Les uns s’en réclament, les autres le rejettent. Mais tous le pratiquent. Un temps cantonné aux rivages de l’extrême droite, le populisme connaît un regain d’intérêt dans les autres formations politiques. Au sein de la gauche, La France insoumise le revendique. « C’est une méthode et des outils pour mener la bataille culturelle et idéologique », confirme Manuel Bompard, directeur des campagnes du mouvement et candidat aux élections européennes. Une ligne écologiste, humaniste et anticapitaliste qui se décline par l’opposition du « nous » (le peuple) et du « eux » (l’oligarchie). La République en marche s’inspire aussi d’une rhétorique populiste, mais dans son cas, elle est inversée. « Emmanuel Macron est un vrai populiste », estime la philosophe Sandra Laugier (1), qui dirige le pôle de réflexion sur la démocratie de Génération·s.

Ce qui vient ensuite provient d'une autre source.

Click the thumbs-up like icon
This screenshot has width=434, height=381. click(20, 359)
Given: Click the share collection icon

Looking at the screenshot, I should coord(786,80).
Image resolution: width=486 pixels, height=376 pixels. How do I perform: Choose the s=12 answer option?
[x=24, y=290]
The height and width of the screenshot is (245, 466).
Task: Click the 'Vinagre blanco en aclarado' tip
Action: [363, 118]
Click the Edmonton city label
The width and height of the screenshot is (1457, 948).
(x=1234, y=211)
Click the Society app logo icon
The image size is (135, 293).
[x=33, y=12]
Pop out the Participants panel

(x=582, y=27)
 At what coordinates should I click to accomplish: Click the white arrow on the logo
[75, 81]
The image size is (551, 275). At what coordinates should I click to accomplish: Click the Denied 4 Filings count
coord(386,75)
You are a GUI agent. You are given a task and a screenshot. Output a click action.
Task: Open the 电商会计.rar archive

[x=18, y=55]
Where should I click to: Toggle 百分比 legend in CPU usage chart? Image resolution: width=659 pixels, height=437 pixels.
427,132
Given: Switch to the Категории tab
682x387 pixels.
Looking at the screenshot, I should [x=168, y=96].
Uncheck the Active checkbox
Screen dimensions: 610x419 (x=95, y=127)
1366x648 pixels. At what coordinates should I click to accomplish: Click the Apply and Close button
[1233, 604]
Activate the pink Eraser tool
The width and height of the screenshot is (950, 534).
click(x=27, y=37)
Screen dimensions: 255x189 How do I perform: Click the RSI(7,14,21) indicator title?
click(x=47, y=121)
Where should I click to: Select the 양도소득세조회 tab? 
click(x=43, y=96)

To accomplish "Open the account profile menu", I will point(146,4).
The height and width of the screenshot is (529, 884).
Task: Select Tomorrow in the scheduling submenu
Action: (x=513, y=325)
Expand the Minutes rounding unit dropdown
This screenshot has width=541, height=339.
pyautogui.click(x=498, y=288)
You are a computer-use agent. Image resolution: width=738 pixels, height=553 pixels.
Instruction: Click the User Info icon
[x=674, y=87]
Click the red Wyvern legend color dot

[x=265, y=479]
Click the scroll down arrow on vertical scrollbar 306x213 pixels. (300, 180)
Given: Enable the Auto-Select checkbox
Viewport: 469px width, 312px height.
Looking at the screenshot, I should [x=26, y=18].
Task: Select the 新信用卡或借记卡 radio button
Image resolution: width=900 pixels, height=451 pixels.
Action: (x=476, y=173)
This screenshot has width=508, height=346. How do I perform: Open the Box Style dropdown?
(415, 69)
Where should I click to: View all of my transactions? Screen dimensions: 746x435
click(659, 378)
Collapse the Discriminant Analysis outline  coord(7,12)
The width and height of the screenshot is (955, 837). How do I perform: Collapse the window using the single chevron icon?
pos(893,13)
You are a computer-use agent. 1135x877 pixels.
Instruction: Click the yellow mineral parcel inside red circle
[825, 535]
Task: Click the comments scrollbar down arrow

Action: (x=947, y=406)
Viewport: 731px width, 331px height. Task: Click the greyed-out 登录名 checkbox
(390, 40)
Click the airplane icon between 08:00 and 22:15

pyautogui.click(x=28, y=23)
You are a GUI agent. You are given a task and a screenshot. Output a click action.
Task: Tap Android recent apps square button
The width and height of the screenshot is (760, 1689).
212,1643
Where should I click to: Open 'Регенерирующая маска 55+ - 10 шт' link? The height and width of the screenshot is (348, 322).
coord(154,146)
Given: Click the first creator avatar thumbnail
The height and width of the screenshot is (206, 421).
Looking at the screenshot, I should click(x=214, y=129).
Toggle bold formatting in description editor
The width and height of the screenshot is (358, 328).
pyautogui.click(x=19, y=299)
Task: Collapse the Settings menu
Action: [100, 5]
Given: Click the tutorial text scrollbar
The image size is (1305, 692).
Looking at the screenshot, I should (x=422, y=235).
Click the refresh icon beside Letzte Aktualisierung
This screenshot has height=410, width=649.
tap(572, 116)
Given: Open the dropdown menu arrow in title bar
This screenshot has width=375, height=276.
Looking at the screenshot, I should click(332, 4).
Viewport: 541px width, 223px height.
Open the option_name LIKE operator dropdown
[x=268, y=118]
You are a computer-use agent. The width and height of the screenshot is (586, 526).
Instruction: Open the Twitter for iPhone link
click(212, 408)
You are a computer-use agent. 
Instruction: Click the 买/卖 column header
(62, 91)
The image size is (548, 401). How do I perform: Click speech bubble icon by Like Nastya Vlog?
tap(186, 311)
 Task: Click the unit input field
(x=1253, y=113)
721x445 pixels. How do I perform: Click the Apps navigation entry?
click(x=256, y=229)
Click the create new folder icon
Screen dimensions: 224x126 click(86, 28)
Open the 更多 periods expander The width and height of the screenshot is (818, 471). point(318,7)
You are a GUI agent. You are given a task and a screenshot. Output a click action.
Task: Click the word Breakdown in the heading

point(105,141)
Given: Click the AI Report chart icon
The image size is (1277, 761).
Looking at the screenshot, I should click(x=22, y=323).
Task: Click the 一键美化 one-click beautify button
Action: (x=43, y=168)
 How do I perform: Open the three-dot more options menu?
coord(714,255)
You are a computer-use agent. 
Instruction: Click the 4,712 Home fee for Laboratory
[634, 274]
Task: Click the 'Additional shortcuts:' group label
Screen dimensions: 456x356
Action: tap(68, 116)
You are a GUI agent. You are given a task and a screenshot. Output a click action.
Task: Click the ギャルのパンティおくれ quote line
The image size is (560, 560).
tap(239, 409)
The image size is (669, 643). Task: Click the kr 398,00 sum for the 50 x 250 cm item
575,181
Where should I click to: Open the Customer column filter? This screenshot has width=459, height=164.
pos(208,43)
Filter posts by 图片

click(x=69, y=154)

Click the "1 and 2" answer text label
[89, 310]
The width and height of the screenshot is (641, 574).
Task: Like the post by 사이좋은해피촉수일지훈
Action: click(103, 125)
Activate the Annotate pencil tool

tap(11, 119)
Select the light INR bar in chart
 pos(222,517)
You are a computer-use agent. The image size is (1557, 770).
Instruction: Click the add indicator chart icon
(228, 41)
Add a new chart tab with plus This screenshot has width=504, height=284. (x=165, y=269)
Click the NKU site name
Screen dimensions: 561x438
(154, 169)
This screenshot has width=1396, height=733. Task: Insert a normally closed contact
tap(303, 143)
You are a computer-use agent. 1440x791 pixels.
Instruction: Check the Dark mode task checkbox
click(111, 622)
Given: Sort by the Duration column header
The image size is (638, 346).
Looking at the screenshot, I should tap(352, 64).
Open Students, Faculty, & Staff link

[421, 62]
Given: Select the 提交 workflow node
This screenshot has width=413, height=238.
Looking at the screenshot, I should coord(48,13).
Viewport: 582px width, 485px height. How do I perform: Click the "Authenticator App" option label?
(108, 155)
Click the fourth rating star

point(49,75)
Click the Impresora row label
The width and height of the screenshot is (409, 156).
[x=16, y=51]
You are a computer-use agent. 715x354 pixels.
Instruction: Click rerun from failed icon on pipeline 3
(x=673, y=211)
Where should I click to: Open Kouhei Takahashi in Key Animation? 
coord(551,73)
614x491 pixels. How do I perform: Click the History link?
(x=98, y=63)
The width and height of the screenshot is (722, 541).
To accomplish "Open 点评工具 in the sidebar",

Le président de la République n’alimente-t-il pas, par ses discours sur le travail et l’investissement, des haines à l’encontre des plus pauvres, des inactifs, des « fainéants » ? « Ceux qui s’opposent à lui sont d’emblée qualifiés de rétrogrades », déplore-t-elle, assumant aussi une part de populisme au sein de sa formation. « Génération·s, avec son statut de mouvement et sa volonté d’ouverture à la société civile, peut correspondre à l’idée que l’on se fait du populisme de gauche », analyse Lenny Benbara, directeur de la publication du journal en ligne Le vent se lève.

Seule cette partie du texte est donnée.